| What the exercise asks |
Return, verbatim, the portion of the passage on the 1950 Texas Western Miners football team that opens with the words "American college football" and closes with "272 to 232.".

| Passage |
-.-.-
- Conference: Border Conference
- Record: 7–3 (4–2 Border)
- Head coach: Mike Brumbelow (1st season);
- Home stadium: Kidd Field

= 1950 Texas Western Miners football team =

American college football season

The 1950 Texas Western Miners football team was an American football team that represented Texas Western College (now known as University of Texas at El Paso) as a member of the Border Conference during the 1950 college football season. In its first season under head coach Mike Brumbelow, the team compiled a 7–3 record (4–2 against Border Conference opponents), finished third in the conference, and outscored all opponents by a total of 272 to 232.
-.-.-
| Data excerpt |
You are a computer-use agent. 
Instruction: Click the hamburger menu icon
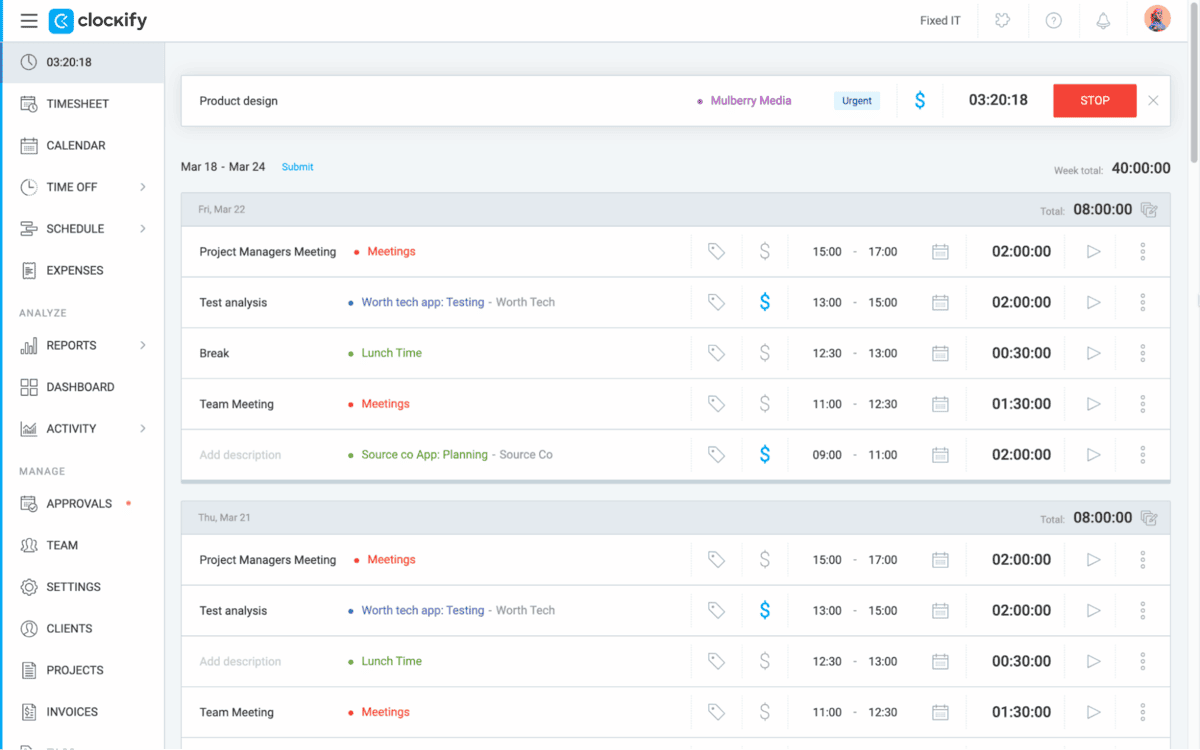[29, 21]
-.-.-
| Full answer |
American college football season

The 1950 Texas Western Miners football team was an American football team that represented Texas Western College (now known as University of Texas at El Paso) as a member of the Border Conference during the 1950 college football season. In its first season under head coach Mike Brumbelow, the team compiled a 7–3 record (4–2 against Border Conference opponents), finished third in the conference, and outscored all opponents by a total of 272 to 232.